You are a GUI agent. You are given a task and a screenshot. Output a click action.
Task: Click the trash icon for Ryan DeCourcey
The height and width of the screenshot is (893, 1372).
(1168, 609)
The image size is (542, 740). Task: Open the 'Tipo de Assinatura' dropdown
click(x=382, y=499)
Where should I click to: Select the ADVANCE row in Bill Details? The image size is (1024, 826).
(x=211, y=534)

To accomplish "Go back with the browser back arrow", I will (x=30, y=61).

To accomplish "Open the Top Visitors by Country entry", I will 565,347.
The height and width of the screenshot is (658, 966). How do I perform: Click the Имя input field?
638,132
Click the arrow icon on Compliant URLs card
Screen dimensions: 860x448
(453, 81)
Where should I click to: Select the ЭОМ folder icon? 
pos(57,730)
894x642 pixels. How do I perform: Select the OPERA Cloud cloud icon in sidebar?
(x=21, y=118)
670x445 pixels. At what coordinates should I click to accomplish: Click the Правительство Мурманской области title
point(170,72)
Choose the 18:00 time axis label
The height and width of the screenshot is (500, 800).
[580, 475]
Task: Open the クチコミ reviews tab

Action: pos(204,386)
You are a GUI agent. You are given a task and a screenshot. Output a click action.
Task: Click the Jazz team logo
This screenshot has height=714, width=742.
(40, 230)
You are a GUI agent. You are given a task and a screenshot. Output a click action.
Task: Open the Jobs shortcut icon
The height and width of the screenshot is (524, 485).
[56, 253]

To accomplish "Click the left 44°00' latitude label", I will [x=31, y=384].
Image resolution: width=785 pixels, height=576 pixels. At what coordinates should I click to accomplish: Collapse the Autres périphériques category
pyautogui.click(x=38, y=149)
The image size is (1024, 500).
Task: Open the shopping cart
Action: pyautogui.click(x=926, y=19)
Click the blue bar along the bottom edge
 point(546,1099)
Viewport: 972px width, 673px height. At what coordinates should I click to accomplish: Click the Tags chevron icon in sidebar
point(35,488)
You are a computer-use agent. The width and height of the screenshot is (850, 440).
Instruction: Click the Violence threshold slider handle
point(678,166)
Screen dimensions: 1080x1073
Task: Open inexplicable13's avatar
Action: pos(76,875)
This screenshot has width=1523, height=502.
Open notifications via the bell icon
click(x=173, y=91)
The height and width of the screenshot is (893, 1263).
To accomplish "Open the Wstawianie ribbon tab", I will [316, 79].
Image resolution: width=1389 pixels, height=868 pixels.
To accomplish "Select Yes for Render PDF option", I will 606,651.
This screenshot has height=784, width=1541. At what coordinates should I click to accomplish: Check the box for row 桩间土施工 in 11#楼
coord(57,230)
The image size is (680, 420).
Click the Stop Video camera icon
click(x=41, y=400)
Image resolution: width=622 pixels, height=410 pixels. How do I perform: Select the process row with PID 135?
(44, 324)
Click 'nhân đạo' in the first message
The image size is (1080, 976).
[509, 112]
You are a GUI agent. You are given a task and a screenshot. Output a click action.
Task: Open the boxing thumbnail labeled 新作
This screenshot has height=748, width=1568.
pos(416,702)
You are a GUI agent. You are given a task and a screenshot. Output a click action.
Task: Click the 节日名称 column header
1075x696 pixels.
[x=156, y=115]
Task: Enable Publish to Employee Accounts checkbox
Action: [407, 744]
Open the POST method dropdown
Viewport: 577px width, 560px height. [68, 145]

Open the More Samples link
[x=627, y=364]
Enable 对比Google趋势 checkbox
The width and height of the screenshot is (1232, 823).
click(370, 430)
━━━━
→ **TASK TO COMPLETE**: Write out each entry exactly, and omit nothing.

→ **THE ANSWER**:
You are a GUI agent. You are given a task and a screenshot. Output a click action.
Task: Click the trash icon for Ryan DeCourcey
The height and width of the screenshot is (893, 1372).
(1168, 609)
The image size is (542, 740). Task: Open the 'Tipo de Assinatura' dropdown
click(x=382, y=499)
Where should I click to: Select the ADVANCE row in Bill Details? The image size is (1024, 826).
(x=211, y=534)

To accomplish "Go back with the browser back arrow", I will (x=30, y=61).

To accomplish "Open the Top Visitors by Country entry", I will 565,347.
The height and width of the screenshot is (658, 966). How do I perform: Click the Имя input field?
638,132
Click the arrow icon on Compliant URLs card
Screen dimensions: 860x448
(453, 81)
Where should I click to: Select the ЭОМ folder icon? 
pos(57,730)
894x642 pixels. How do I perform: Select the OPERA Cloud cloud icon in sidebar?
(x=21, y=118)
670x445 pixels. At what coordinates should I click to accomplish: Click the Правительство Мурманской области title
point(170,72)
Choose the 18:00 time axis label
The height and width of the screenshot is (500, 800).
[580, 475]
Task: Open the クチコミ reviews tab

Action: pos(204,386)
You are a GUI agent. You are given a task and a screenshot. Output a click action.
Task: Click the Jazz team logo
This screenshot has height=714, width=742.
(40, 230)
You are a GUI agent. You are given a task and a screenshot. Output a click action.
Task: Open the Jobs shortcut icon
The height and width of the screenshot is (524, 485).
[56, 253]

To accomplish "Click the left 44°00' latitude label", I will [x=31, y=384].
Image resolution: width=785 pixels, height=576 pixels. At what coordinates should I click to accomplish: Collapse the Autres périphériques category
pyautogui.click(x=38, y=149)
The image size is (1024, 500).
Task: Open the shopping cart
Action: pyautogui.click(x=926, y=19)
Click the blue bar along the bottom edge
 point(546,1099)
Viewport: 972px width, 673px height. At what coordinates should I click to accomplish: Click the Tags chevron icon in sidebar
point(35,488)
You are a computer-use agent. The width and height of the screenshot is (850, 440).
Instruction: Click the Violence threshold slider handle
point(678,166)
Screen dimensions: 1080x1073
Task: Open inexplicable13's avatar
Action: pos(76,875)
This screenshot has width=1523, height=502.
Open notifications via the bell icon
click(x=173, y=91)
The height and width of the screenshot is (893, 1263).
To accomplish "Open the Wstawianie ribbon tab", I will [316, 79].
Image resolution: width=1389 pixels, height=868 pixels.
To accomplish "Select Yes for Render PDF option", I will 606,651.
This screenshot has height=784, width=1541. At what coordinates should I click to accomplish: Check the box for row 桩间土施工 in 11#楼
coord(57,230)
The image size is (680, 420).
Click the Stop Video camera icon
click(x=41, y=400)
Image resolution: width=622 pixels, height=410 pixels. How do I perform: Select the process row with PID 135?
(44, 324)
Click 'nhân đạo' in the first message
The image size is (1080, 976).
[509, 112]
You are a GUI agent. You are given a task and a screenshot. Output a click action.
Task: Open the boxing thumbnail labeled 新作
This screenshot has height=748, width=1568.
pos(416,702)
You are a GUI agent. You are given a task and a screenshot. Output a click action.
Task: Click the 节日名称 column header
1075x696 pixels.
[x=156, y=115]
Task: Enable Publish to Employee Accounts checkbox
Action: [407, 744]
Open the POST method dropdown
Viewport: 577px width, 560px height. [68, 145]

Open the More Samples link
[x=627, y=364]
Enable 对比Google趋势 checkbox
The width and height of the screenshot is (1232, 823).
click(370, 430)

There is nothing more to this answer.